(Target position rows)
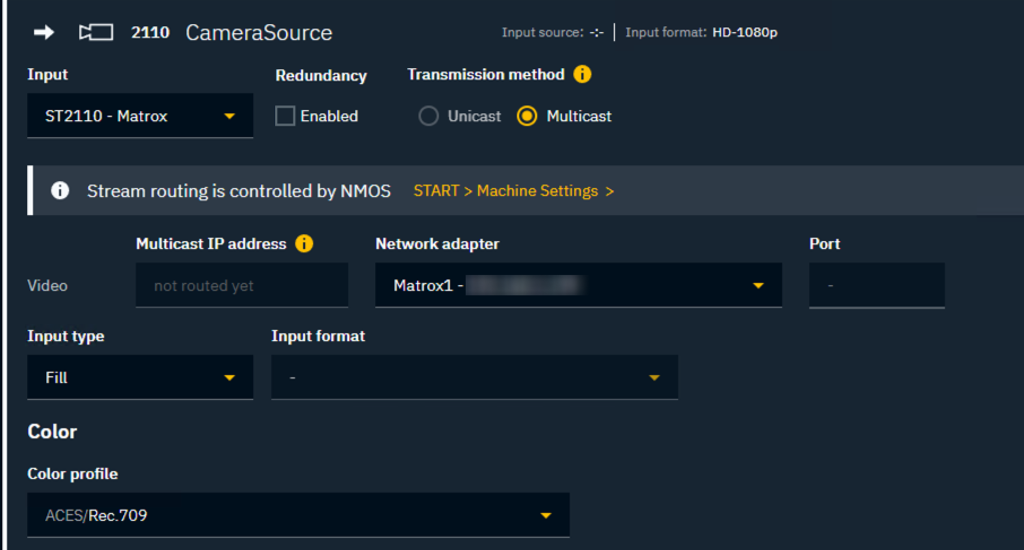Viewport: 1024px width, 550px height.
Task: Click Multicast IP address info icon
Action: (x=304, y=244)
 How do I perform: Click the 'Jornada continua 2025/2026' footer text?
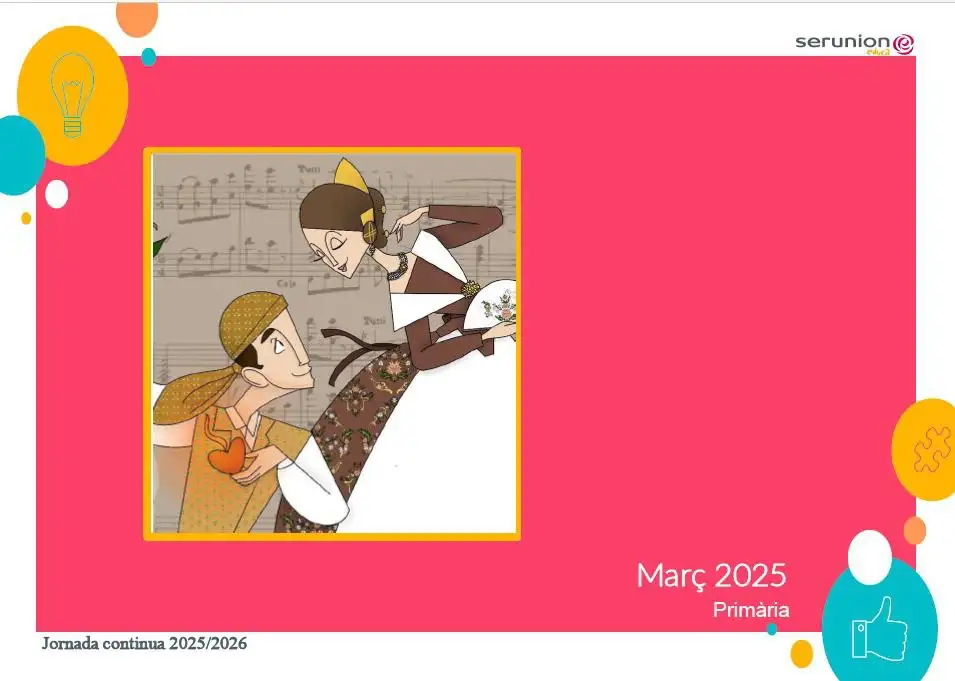(x=144, y=643)
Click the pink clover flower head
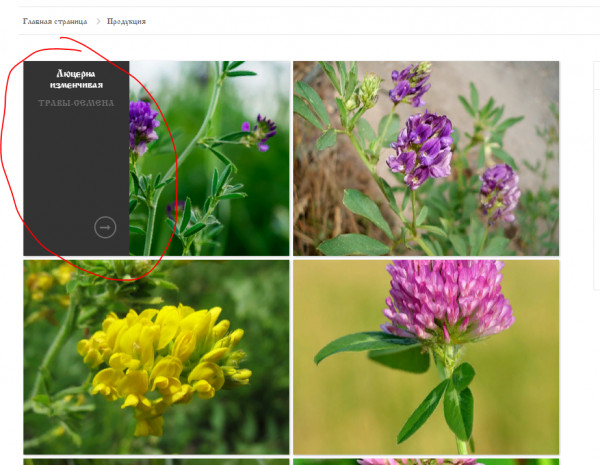 [x=445, y=302]
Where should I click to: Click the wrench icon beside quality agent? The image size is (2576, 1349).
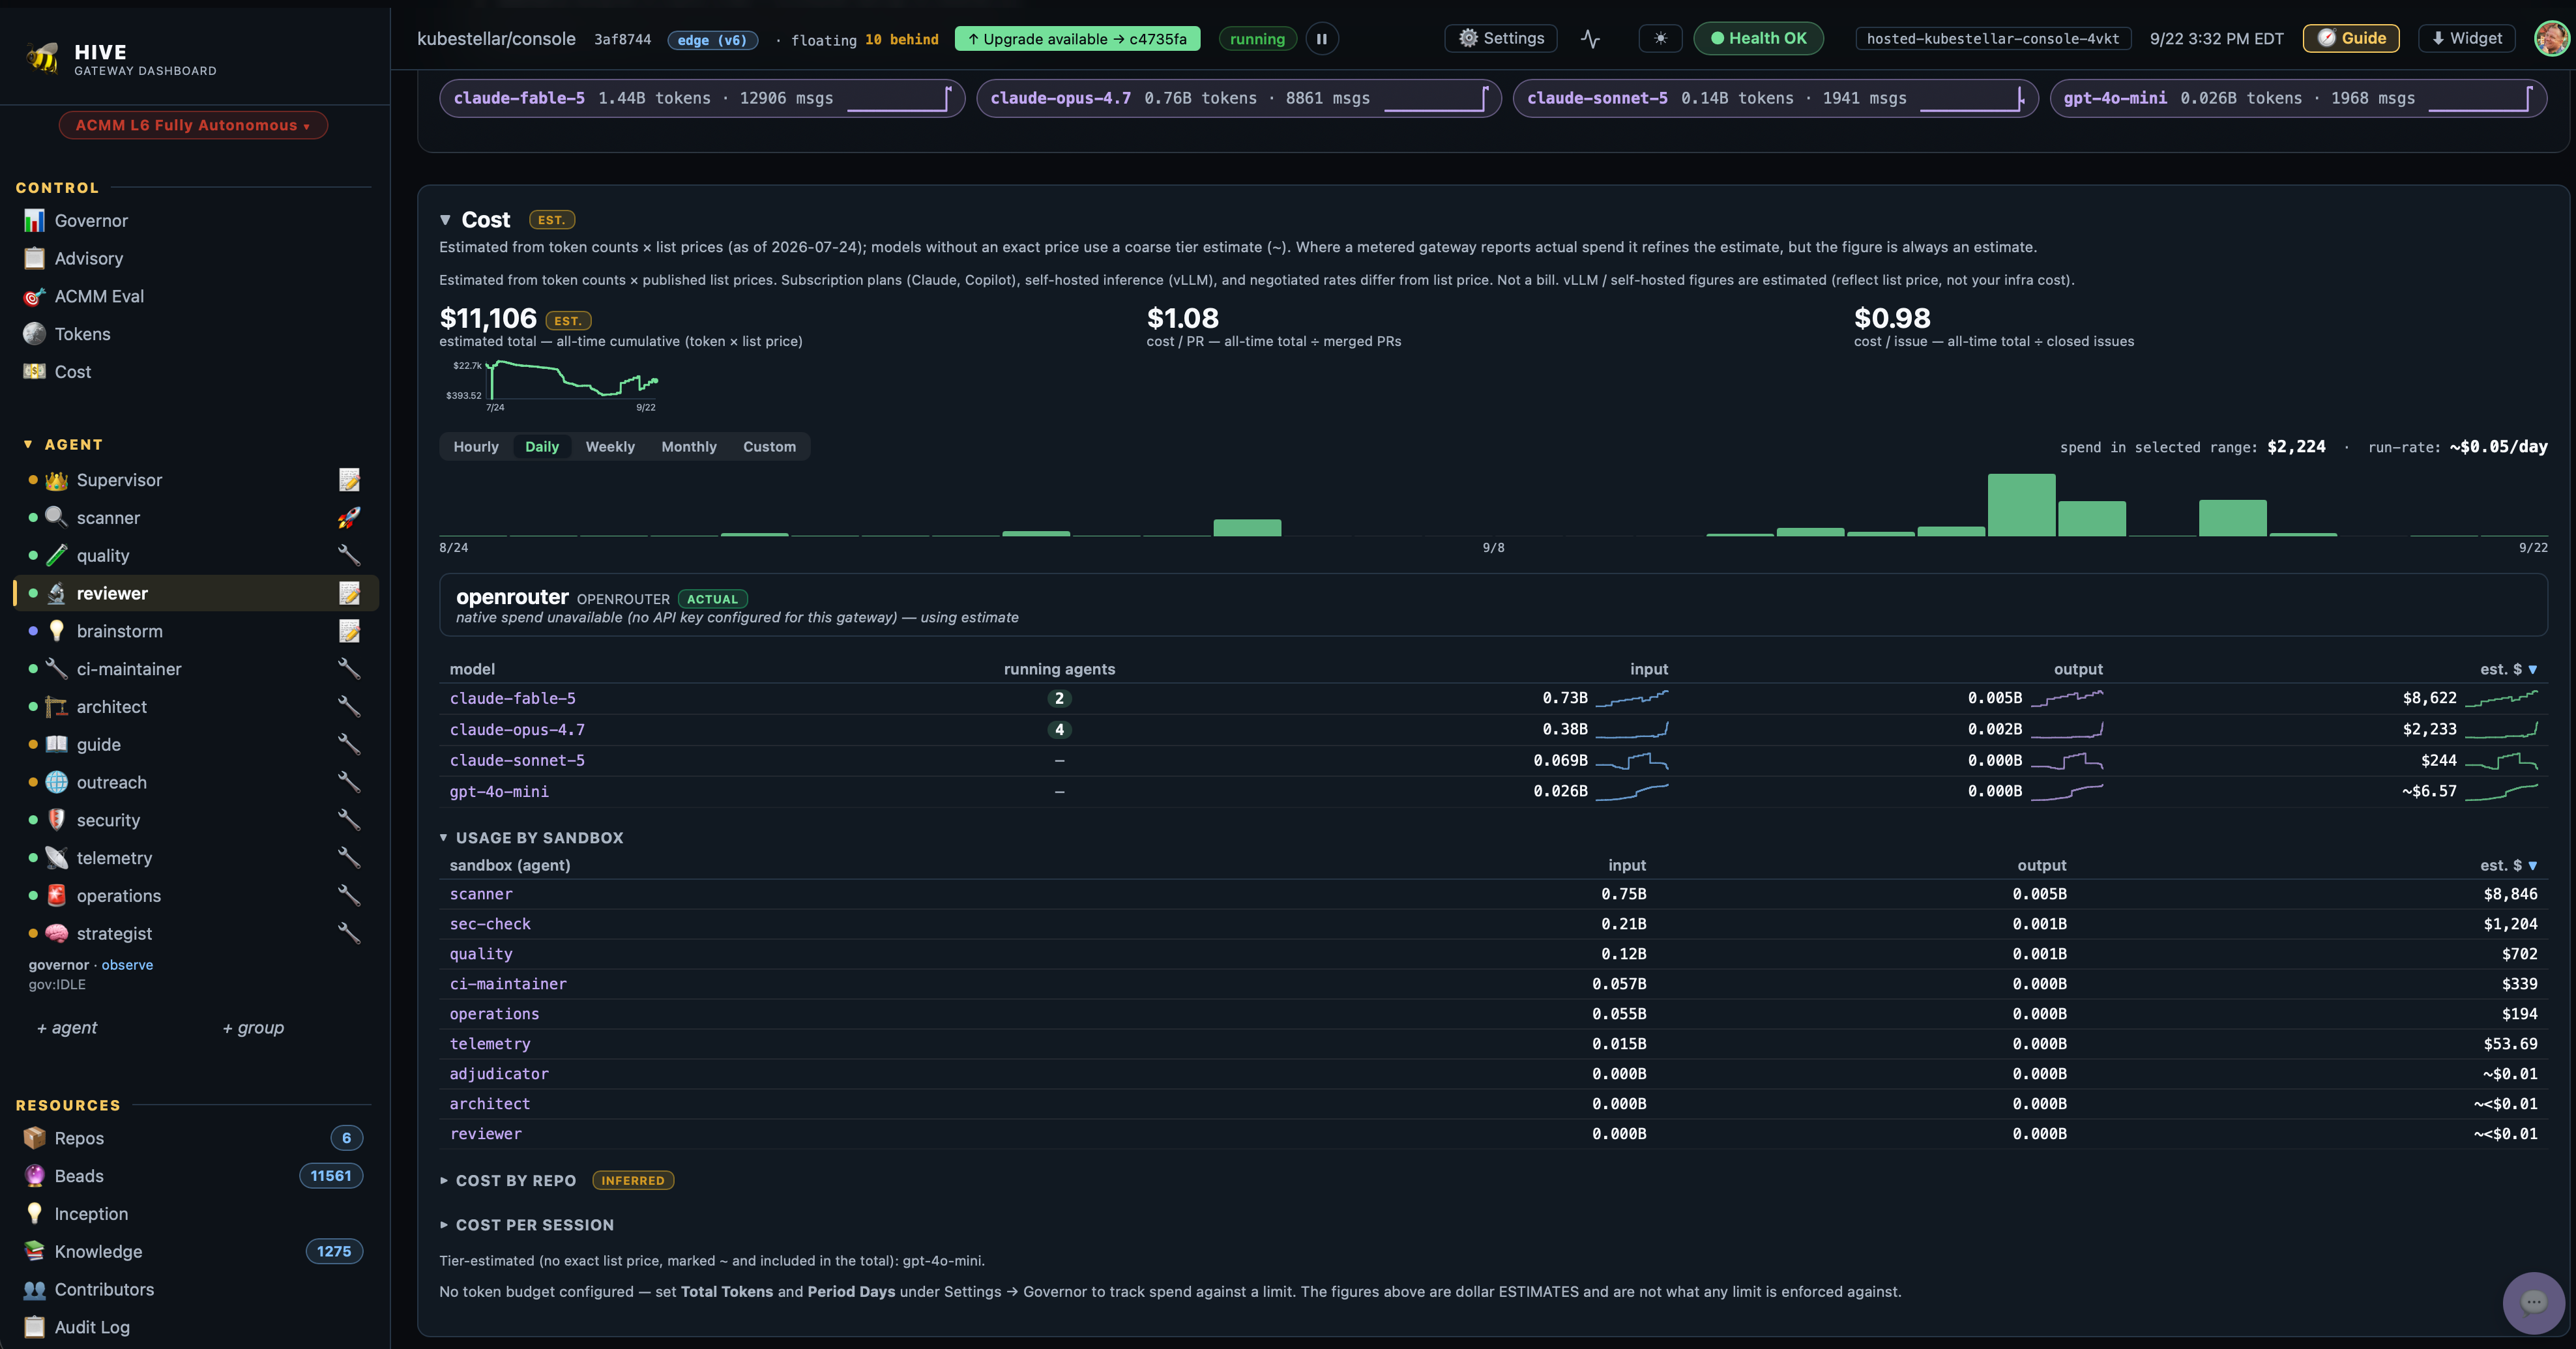tap(349, 555)
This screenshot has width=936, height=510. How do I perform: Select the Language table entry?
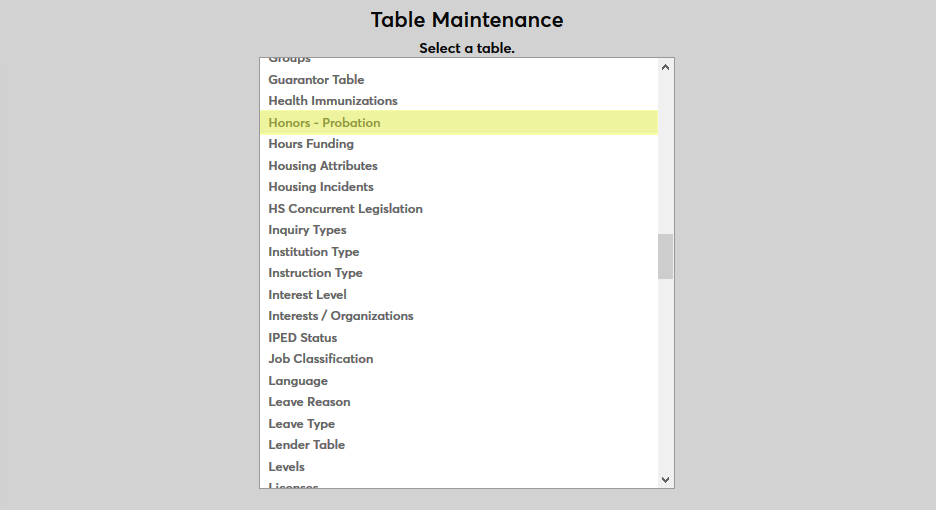point(298,381)
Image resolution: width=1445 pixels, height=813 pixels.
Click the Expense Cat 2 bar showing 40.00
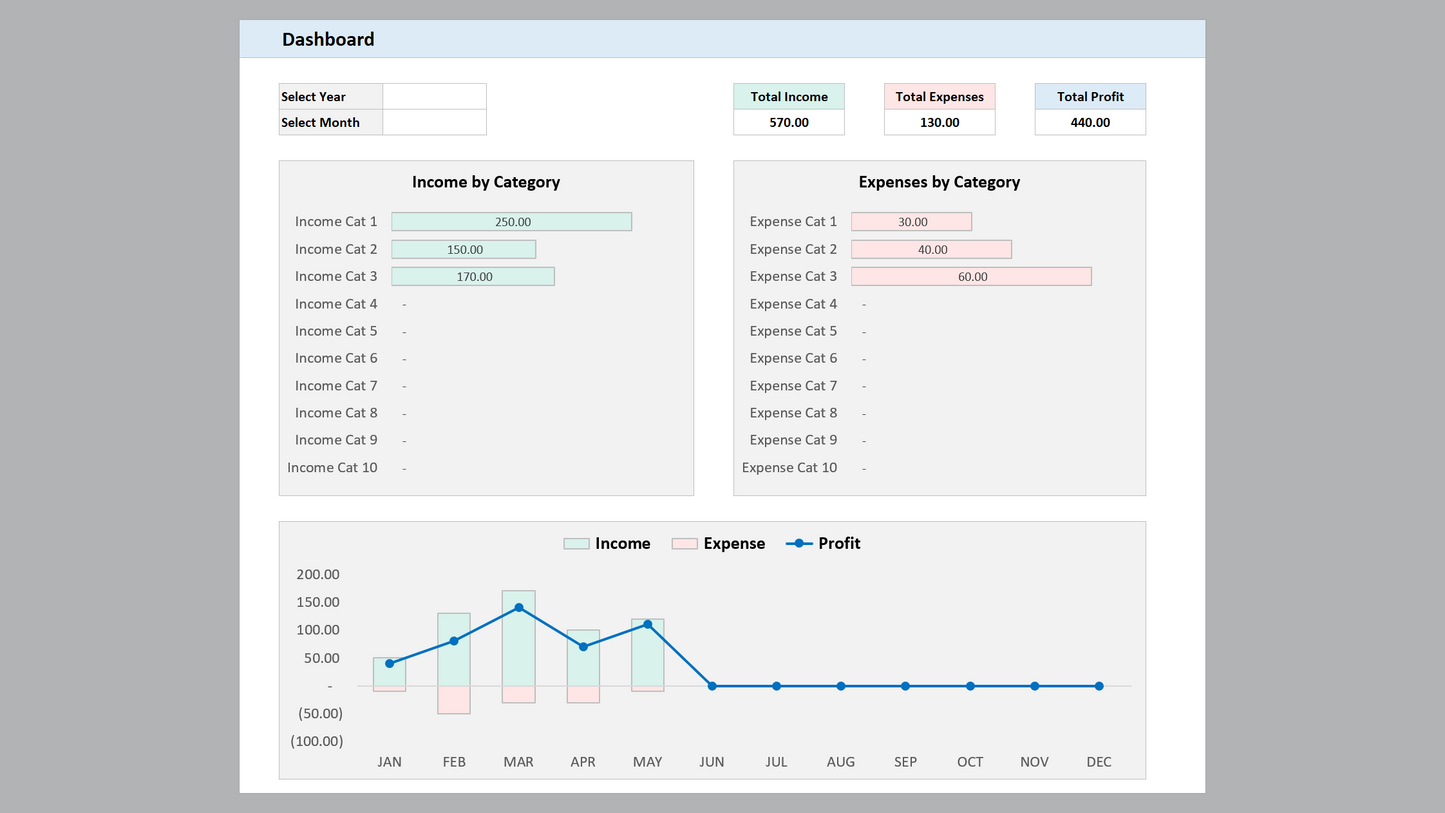(931, 250)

__Task objective__: Reproduce every one of the rows above word for word, leaving out the pictures.

__The output__:
Viewport: 1024px width, 550px height.
Task: Click Multicast IP address info icon
Action: (x=304, y=244)
 How do I perform: Click the 'Jornada continua 2025/2026' footer text?
(x=144, y=643)
Click the pink clover flower head
 [x=445, y=302]
Where should I click to: Click the wrench icon beside quality agent? The image size is (2576, 1349).
tap(349, 555)
This screenshot has width=936, height=510. How do I perform: Select the Language table entry?
point(298,381)
Image resolution: width=1445 pixels, height=813 pixels.
Click the Expense Cat 2 bar showing 40.00
(931, 250)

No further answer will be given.